The biggest ever Powerball lottery officially ended in last nights historic draw with a staggering $1.568 billion jackpot at stake, as it currently stands there are three lucky winners who hold the winning tickets with more expected to come forward in due course.
Had the Powerball rolled over for another week, the prize fund was set to have exceeded $2 billion making it not just the largest Powerball Jackpot ever, but also the largest of any lottery game in the United States— Ever.
Although nobody has publicly stepped forward as yet, there has been an unconfirmed claim by a chap called Erik Bragg, from LA who uses the Instagram handle “thisguysthelimit” claiming to be in possession of one of the winning tickets.
There are two options in claiming the amount — The first is taking it all in one-lump payment which is predicted to work out to “only” $868 million before taxes, which current stands at a rate of 39.6% — On an $868 million cash payout, the federal income tax hit would be about $344 million. Ouch…

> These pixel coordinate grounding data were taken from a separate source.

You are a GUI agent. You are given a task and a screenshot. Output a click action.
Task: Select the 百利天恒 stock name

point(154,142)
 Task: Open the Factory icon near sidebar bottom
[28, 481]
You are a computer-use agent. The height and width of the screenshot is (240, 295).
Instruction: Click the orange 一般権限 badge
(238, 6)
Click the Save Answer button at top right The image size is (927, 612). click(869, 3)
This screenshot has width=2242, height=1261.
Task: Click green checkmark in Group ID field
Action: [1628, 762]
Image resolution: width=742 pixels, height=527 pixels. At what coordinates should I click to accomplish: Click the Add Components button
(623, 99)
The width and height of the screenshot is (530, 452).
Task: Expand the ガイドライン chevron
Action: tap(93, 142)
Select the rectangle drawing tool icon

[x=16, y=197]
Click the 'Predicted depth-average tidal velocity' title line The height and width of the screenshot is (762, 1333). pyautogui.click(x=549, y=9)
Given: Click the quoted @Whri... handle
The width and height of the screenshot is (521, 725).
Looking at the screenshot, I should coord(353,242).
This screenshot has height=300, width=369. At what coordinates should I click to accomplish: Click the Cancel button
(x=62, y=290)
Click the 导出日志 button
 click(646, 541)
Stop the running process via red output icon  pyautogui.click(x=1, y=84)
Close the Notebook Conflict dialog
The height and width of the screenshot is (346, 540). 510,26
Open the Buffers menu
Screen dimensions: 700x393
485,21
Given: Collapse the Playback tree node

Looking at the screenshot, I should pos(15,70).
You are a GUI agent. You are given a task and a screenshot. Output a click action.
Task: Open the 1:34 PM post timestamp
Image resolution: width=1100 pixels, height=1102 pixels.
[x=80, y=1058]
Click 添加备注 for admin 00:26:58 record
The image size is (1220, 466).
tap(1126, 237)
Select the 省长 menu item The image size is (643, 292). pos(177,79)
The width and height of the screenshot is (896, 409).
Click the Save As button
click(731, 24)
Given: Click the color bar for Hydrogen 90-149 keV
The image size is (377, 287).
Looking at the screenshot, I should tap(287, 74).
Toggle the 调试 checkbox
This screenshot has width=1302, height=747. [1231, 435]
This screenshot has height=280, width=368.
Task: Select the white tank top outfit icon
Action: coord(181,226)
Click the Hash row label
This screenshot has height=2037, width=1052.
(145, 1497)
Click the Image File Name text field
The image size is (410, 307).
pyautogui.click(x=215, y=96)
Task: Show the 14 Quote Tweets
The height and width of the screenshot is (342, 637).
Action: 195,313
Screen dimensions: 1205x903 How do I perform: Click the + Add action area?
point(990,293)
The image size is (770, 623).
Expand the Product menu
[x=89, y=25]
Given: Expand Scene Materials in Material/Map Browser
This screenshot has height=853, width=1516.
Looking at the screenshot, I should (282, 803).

The second option would be to take the money in a yearly annuity over the course of 29 years, which many claim is a much more “profitable” decision, but even this has its own drawbacks.
If you die before collecting all your rightful proceeds — which is a very real possibility if you go on a Lamar Odom drink, drugs and high-class escort binge — then the present value of the remaining payments will be included in your taxable estate for federal estate tax purposes at a rate of 40%.
Depending on where you live, there may also be a state death tax hit, too. Your heirs would have to figure out how to pay the millions of dollars of taxes on money they have not yet received — Yes you can always borrow money, but that can get very expensive as banks will realise that you have no other option which puts them in a perfect position to screw as much as they can out of you.
Can you see how many snouts are already in the trough?
It got me thinking though, let’s say I did have $1.568 billion sitting in my current account, what would I do with it? Well, — here’s a few ideas;
The first thing which may sound obvious, is to dish out a large portion of it to my family — they deserve it for putting up with me for so long. I would set up a high interest shared account that everyone would have access to with. The interest alone could generate as much as $25 million a year so even if you went mad every day, you would probably still end up breaking even every month.
When it comes to charity I would undoubtedly also make arrangements to give a sizeable amount to causes that I feel passionate about, mainly animal charities. I would build a big farm, somewhere surrounded by lots of fields, rivers and set up a free animal retreat for pets without homes or mistreated animals etc and make them live out the rest of their lives like the King of Tonga.
Next, I would pay Megan Fox to love me and purchase this property in Barbados for a paltry $12,000,000 where I would spent a few months of the year drinking rum-punch and playing with Simon Cowell’s sun burnt nipples. I would invest some more cash into additional properties around the world in London, Miami and Thailand so I always had a place I could go if the stress of having shed loads of cash got too much.
Dan Bilzerian’s net worth is only $100 million, so that would make me at least five times as cool as him — so I would have a hair transplant to ensure my beard is better than his, and shaped in the perfect triangle. I would also steal all his women and buy enough Instagram followers to make me the coolest person on the internet (providing Megan is cool with it of course)
I have always had the dream to have the world’s highest nightclub table spend as well —years of working in the industry and seeing people like Tamara Eccleston clear out the fridges of Cristal Champagne has always made me green with envy — so I would happily drop $1 million on the greatest nightclub bottle “show” the world has ever seen, just because i’m an arrogant show-off.
I get annoyed when I hear that Dave from Shropshire has won $5 million on the lottery, but vows to “Keep on working” in his low paid factory job, driving his Ford Ka and “Counting the pennies” —Are you kidding?
There should be a law stating that anyone entering the lottery and not spending at least 10% of it on champagne and boobies should not be allowed to play — In-fact, I will quite happily donate another $2 million to the current political party in power, just to push through that piece of legislation… On second thoughts, anyone apart from Labour or the Green Party — no amount of rapey immigrants would be worth that sacrifice.
The rest would be history, Megan and I would have children with funny names like “Tallulah” or “Nathaniel the third” who would be brought up by nannies, (so we can obviously continue having fun) before we send them off to a British boarding school where they can mix with other rich posh kids! Ultimately, they will end up doing some reality TV show and spending the rest of their lives living off a very healthy allowance.
Maybe it’s just me, but if I had enough money for generations of my family to come, why force them to work? Yes, I would encourage them to have a little project to work on to keep them busy like some charity work, but I certainly wouldn’t force anything on them — Life’s too short and i’m rich beyond my wildest dreams!